Causes and pathogenesis of Khartoup's disease. The disease occurs due to poor absorption of the amino acid tryptophone or a weakening of the reabsorption of this substance in the kidneys. As a result, amino acid metabolism is disrupted, aminoaciduria is observed. Reduction in the synthesis of nicotinic acid. According to some scientists, this disease disrupts the absorption of tryptophone from the gastrointestinal and renal (reabsorption) pathways. The gene locus 2 pter-q 32.3 is isolated, and the disease is considered hereditary.
Symptoms of Khartoup's disease. Changes on the skin begin with early childhood. In areas affected by sunlight, there is often a recurrent dermatitis. On the skin there are erythematous-squamous rashes, blisters and vesicles. In the subsequent inflammatory signs in the skin decrease, and there is secondary hyperpigmentation. Sometimes vascular poikilodermia and mucous membrane damage, nail and hair dystrophy are observed.

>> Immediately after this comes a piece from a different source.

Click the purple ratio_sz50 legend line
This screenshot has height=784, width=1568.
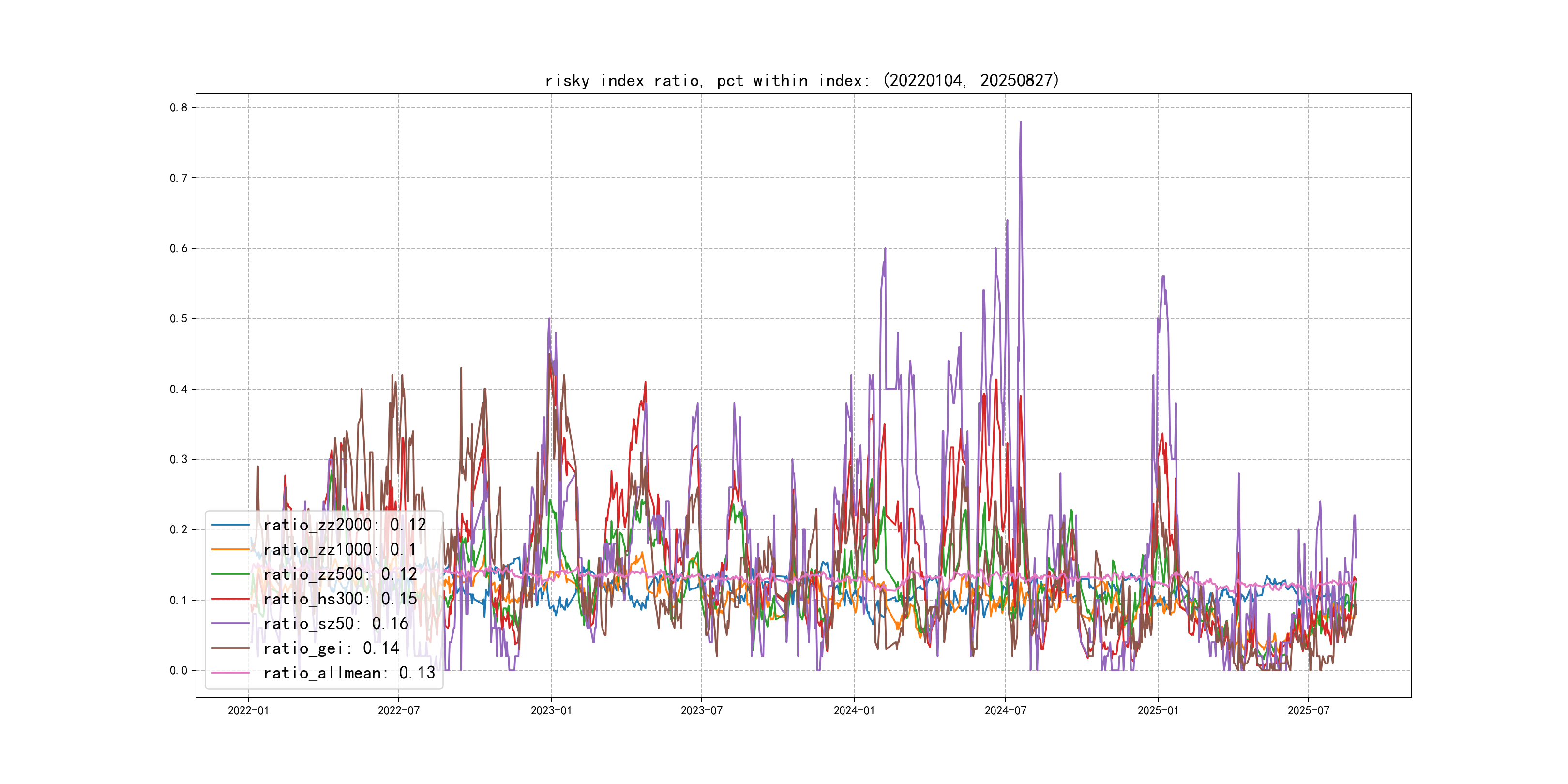click(230, 623)
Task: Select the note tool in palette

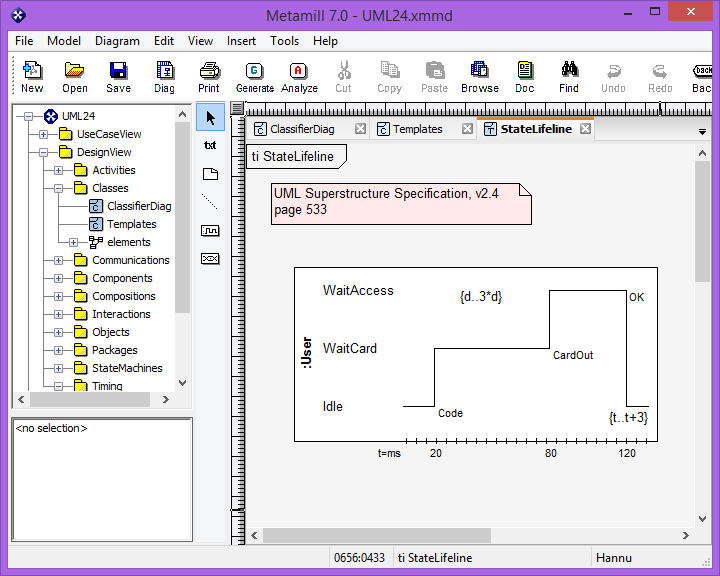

Rashes on the skin are combined with neurological symptoms. At the same time, it is possible to detect ataxia of the cerebellum, dementia, nystagmus, ptosis, diplopia and other neuropsychic changes.
Histopathology. In the epidermis and dermis, there are nonspecific signs of chronic inflammation.
Differential diagnosis. The disease should be distinguished from porphyria and pellagra. In the urine of patients, the content of indole increases.
Treatment of Khartup's disease. Recommended long-term use of nicotinic acid (100-200 mg per day), photoprotective.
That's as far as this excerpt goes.